Bu “Rehber” metninin tamamı uydurmaca ile batı dillerinden aparma kelimelerin hakimiyeti altında. Seller, sallar almış başını gidiyor. Estetik, ekoloji (çevre bilimi), rekreatif (yeniden düzenleme), rekreasyonel (dinlenmeye mahsus), formal (şeklî), informal (şekli olmayan), sedimentasyon (çökelme), kültürümüzün önemli bir elamanı (unsuru), mezo (orta), makro (büyük) ve mikro (küçük)- termal (ısıyla ilgili), hidrolojik (subilgisi ile ilgili) döngünün mikro klimatik (iklimle ilgili), populasyon (nüfus) büyüklüğü, mekânsal habitat (muhit) verisi, floristik (çiçekle ilgili), “yaban hayatı koridorları (aralıkları)”, “aktivite (faaliyet) alanı”, arboretumlar (bitki bahçeleri, fidanlıklar), mini (küçük) hobi (merak) bahçesi, özellikle finansallarını (mali durumunu) iyileştirerek, topiary (budama sanatı) vs.
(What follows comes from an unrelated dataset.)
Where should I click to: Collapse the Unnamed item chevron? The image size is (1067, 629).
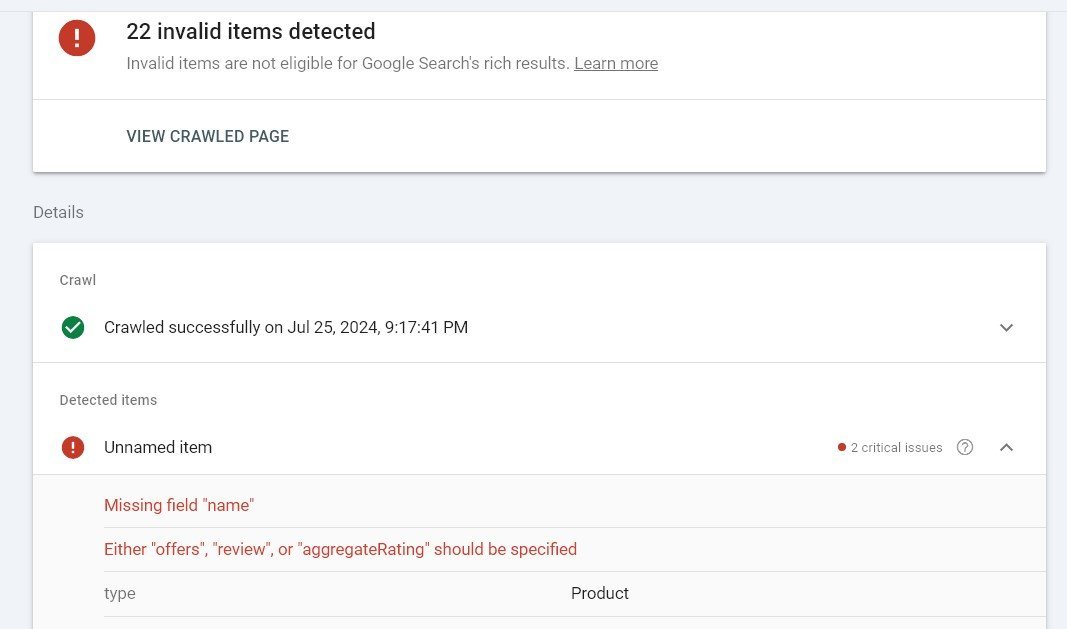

Dikkat edilirse, dilimize formel, informel şekliyle girmiş kelimeler orijinali imlasıyla kullanılıyor.
Bu kelimeler neden kullanılır?
Bazılarında zaruret vardır, diliniz ona bir karşılık üretememiştir, o zaman yapacak bir şey yok. Fakat birçoğu için bu söz konusu değil. O zaman züppece bir tavırdan söz edebiliriz. Güya “bilimsel” görünmek için böyle bir yol seçilmiştir. Fakat söz konusu olan alan vatandaşlarla ve en fazla belediye yetkilileri ile ilgilidir. İlmilik satmak yerine anlaşılır olmak yolu seçilmelidir.
***
Hemen girişte “Tarihsel geçmişimizde; ‘Millet Bahçesi’, ümmet ve milletin bütünleşmesini simgeleyen önemli bir kavram olarak kullanılmıştır.” Cümlesi gereksiz yere ümmet kelimesi kullanılarak mesaj verme çabasından başka bir şey değil. Sonunda bibliyografya, kitabiyat da konulmuş. Fakat “kaynakçalar” diyerek. Kaynaklar olabilir, kaynakçalar olmaz! Kaynakça kısa kitabiyat anlamınadır.
Tabii rehberde birçok faydalı bilgi var. Gelenekli Türk bahçesine atıflar da görülüyor. Fakat bu bahçe yok artık. Büyük alanlarda yapılacak düzenlemelerde bazı bölgeler eski korularımız örnek alınarak oluşturulabilir. Emirgân Korusu, Abraham Paşa korusu hemen aklıma geliyor. Yani çok fazla müdahale edilmeyen ağaçlık yeşil alanlar. Metinde ifade edildiği gibi çok yapı ve çok ticari alan ihtiva etmemesi de önemli.
Millet bahçeleri şehirciliğimiz için düşünüp taşınma, kendi çözümlerimizi bulma ve dilimizi konuşma fırsatı verebilir.